Problem.
Please give every line below again exactly, but not its pictures.

[Provided data — start]

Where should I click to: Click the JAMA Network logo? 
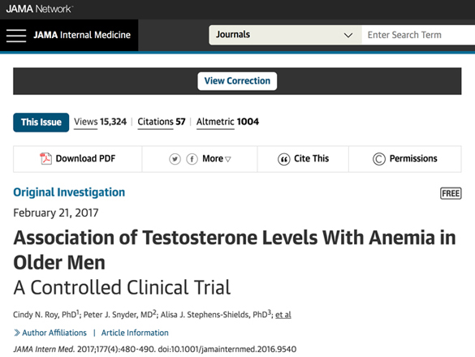40,9
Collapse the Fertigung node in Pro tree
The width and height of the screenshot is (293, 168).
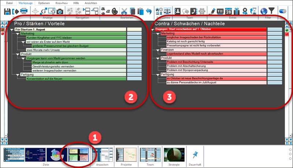point(17,75)
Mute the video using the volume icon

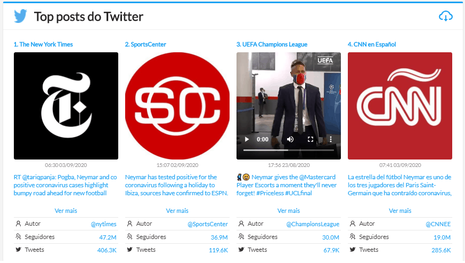coord(290,139)
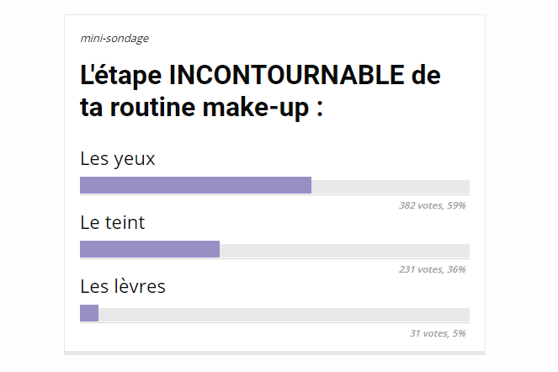
Task: Click the grey unfilled part of Le teint bar
Action: point(344,249)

[Provided data — finish]

Answer box.
Where should I click to: Click the JAMA Network logo? 
40,9
Collapse the Fertigung node in Pro tree
The width and height of the screenshot is (293, 168).
point(17,75)
Mute the video using the volume icon

coord(290,139)
Task: Click the grey unfilled part of Le teint bar
Action: point(344,249)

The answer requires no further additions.